Corriere del Veneto (Vicenza e Bassano)
Aggregatori contro campanilisti La fusione in Confindustria interroga il Nordest frammentato
Questa volta, almeno, c’è qualcuno che oltre a predicare bene ha dato anche il buon esempio. Nei convegni, tutti bravissimi a parlare di aggregazioni come valore aggiunto per la competitività delle imprese e dei servizi di un territorio: concetto verissimo, solo che quando si tratta di passare dall’elaborazione teorica alla pratica, l’ombra dei campanili locali continua a stagliarsi minacciosa. Invece, Confindustria Padova e Treviso l’hanno fatto veramente: la loro unione in Assindustria Centro, sancita a giugno, ha sicuramente una valenza politica prima ancora che operativa, ma ciò non toglie che il sasso lanciato nello stagno nordestino abbia le dimensioni di un masso. E infatti, l’aggregazione celebrata sotto le insegne confindustriali ha avuto l’effetto di riaccendere un potentissimo riflettore sulla questione di fondo: le vogliamo fare oppure no, queste benedette aggregazioni?

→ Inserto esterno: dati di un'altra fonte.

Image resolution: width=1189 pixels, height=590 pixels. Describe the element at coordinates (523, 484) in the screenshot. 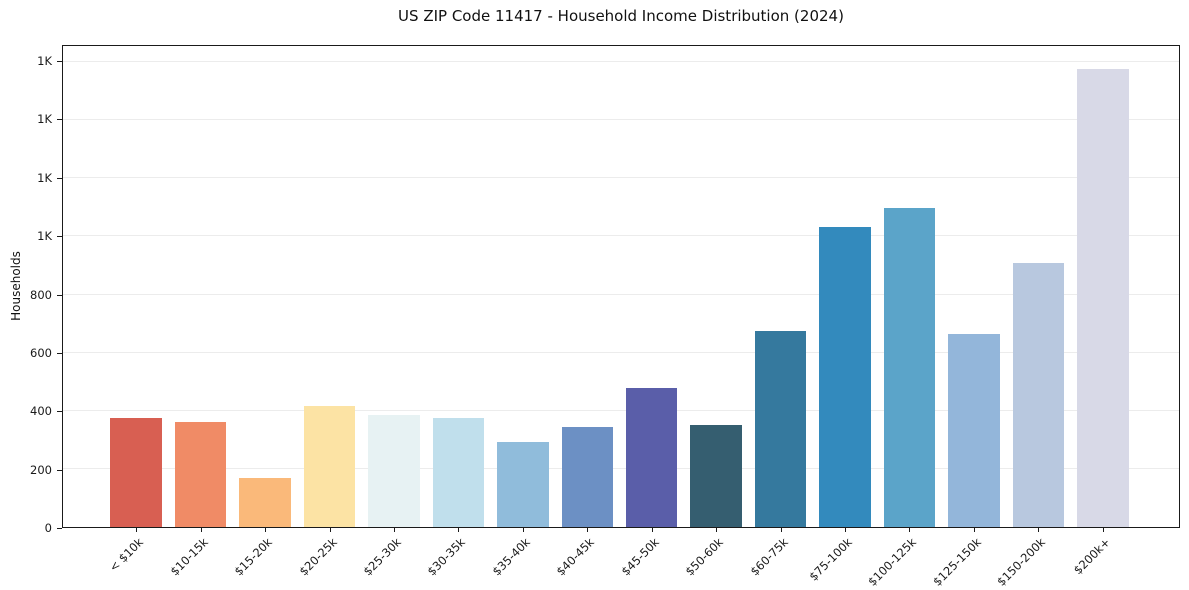

I see `bar-$35-40k` at that location.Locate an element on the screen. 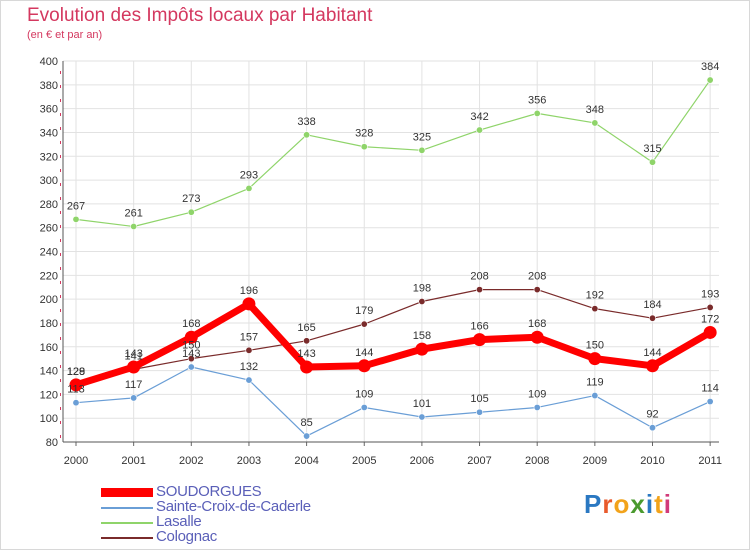 This screenshot has height=550, width=750. data-label-soudorgues: 158 is located at coordinates (422, 336).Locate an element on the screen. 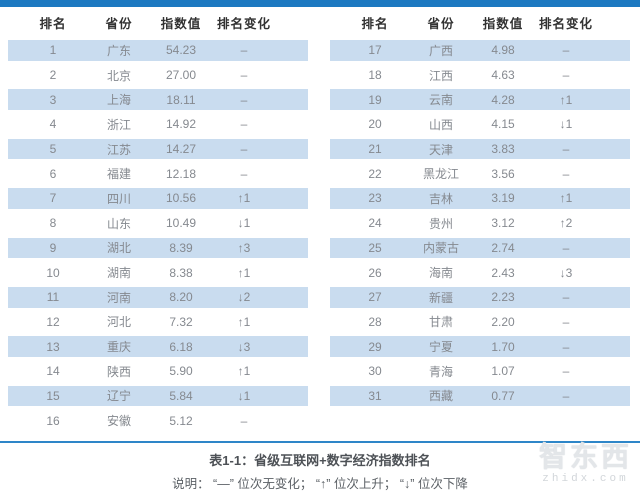 This screenshot has width=640, height=491. table-row: 7 四川 10.56 ↑1 is located at coordinates (158, 198). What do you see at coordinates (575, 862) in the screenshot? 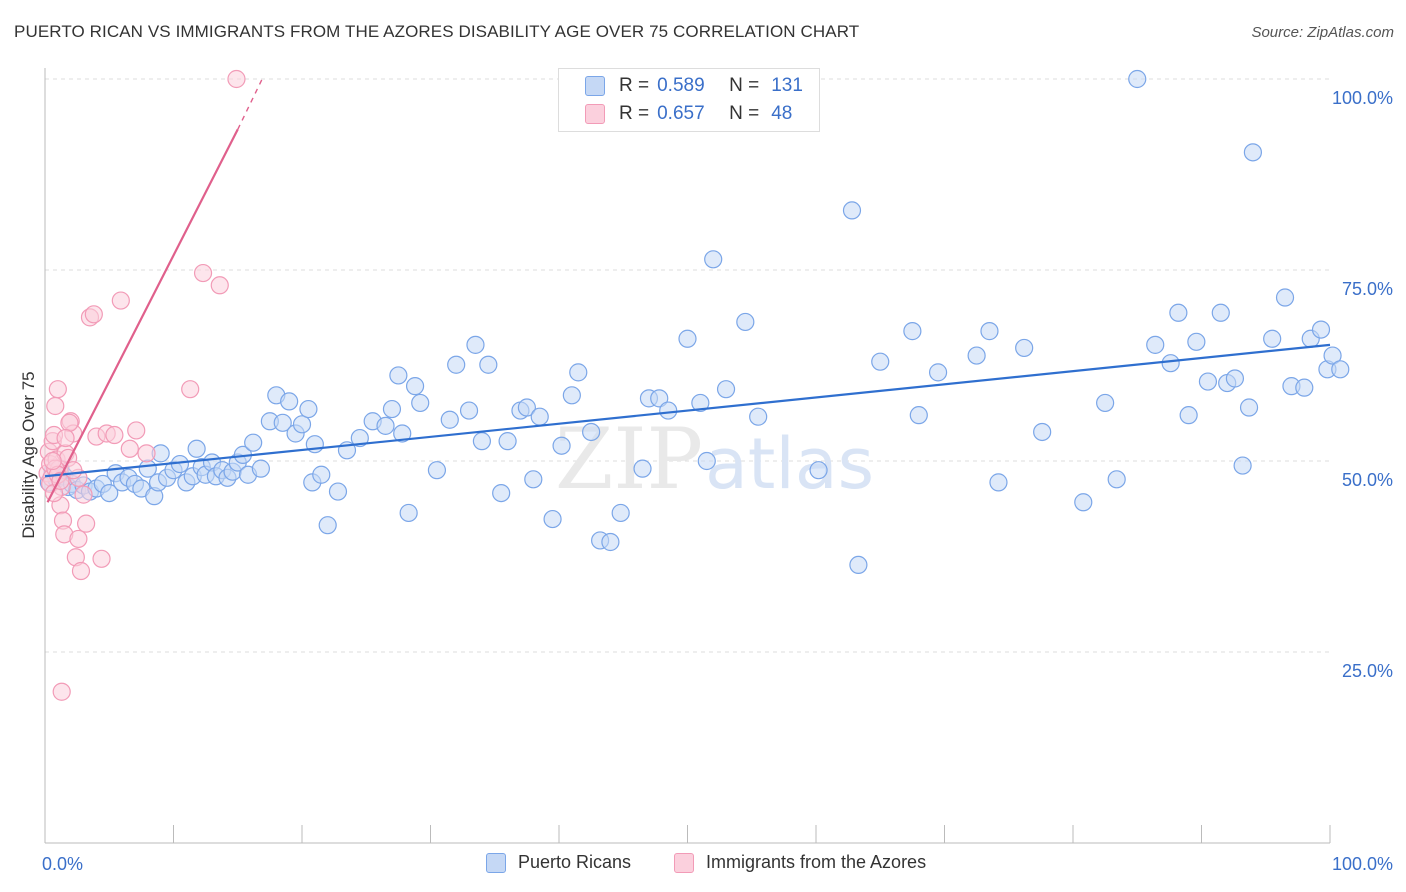
I see `bottom-legend-label: Puerto Ricans` at bounding box center [575, 862].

Sotto lo slogan di copertina «Abbattiamo i campanili», il nuovo numero di Corriere Imprese Nordest (domani in edicola all’interno del Corriere della Sera) torna su questi temi, con un’ampia inchiesta di approfondimento, interviste e focus sui territori e le città più direttamente interessate dai fermenti aggregatori (o disgregatori, dove ancora prevalgono i campanili) . La fotografia di un territorio ancora estremamente frammentato, fermo a un’idea di bacini e confini provinciali ormai abbondantemente superata dalla geopolitica e più ancora dall’economia, ci viene in particolare dal comparto delle multiutility - le ex municipalizzate che erogano servizi di publica utilità - così come è stato radiografato dal recentissimo rapporto curato da Ires-Cgil. Ebbene, in Veneto risultano operative ben 111 società, tra pubbliche e private, che si occupano di acquedotti, rifiuti, trasporti pubblici, energia e gas; in Friuli Venezia Giulia, regione che ha un quarto degli abitanti del Veneto, il numero scende a 26. Ma è il confronto con la vicina Emilia-Romagna, regione omogenea per dimensioni e demografia, a stridere moltissimo: qui, sotto la regia della Regione - un ruolo che, al contrario, la Regione Veneto non ha esercitato - sono state messe a punto diverse operazioni di fusione e aggregazione, tanto che il numero delle società «superstiti» è di appena 38. Alcune delle quali, come Hera (4,5 miliardi di fatturato) e Iren (3,3 miliardi), si sono affermate come autentici colossi in campo nazionale.
La questione delle dimensioni non è affatto secondaria: «Chi rimane piccolo - avverte Giuseppe Barba, il ricercatore che ha curato il dossier Ires - finisce per scatenare gli appetiti dei più grandi. Perciò il Nordest rischia di diventare terra di conquista».
Questo sarebbe già abbastanza, ma non è tutto. Il tema si trasferisce anche alla competitività delle singole realtà aziendali. Giovanni Gajo, decano delle operazioni straordinarie d’impresa con la sua Alcedo Sgr, non ha dubbi di sorta: gli imprenditori dovrebbero prendere esempio dall’aggregazione tra le Confindustrie di Padova e Treviso per adottare la stessa soluzione con le loro aziende. Sostiene Gajo: «Il concorrente è meglio gestirlo da socio che da avversario. Oggi lo spirito associativo deve prevalere su quello padronale. Basta guerre tra aziende che fanno le stesse cose a venti chilometri di distanza, i concorrenti li abbiamo già nel mondo».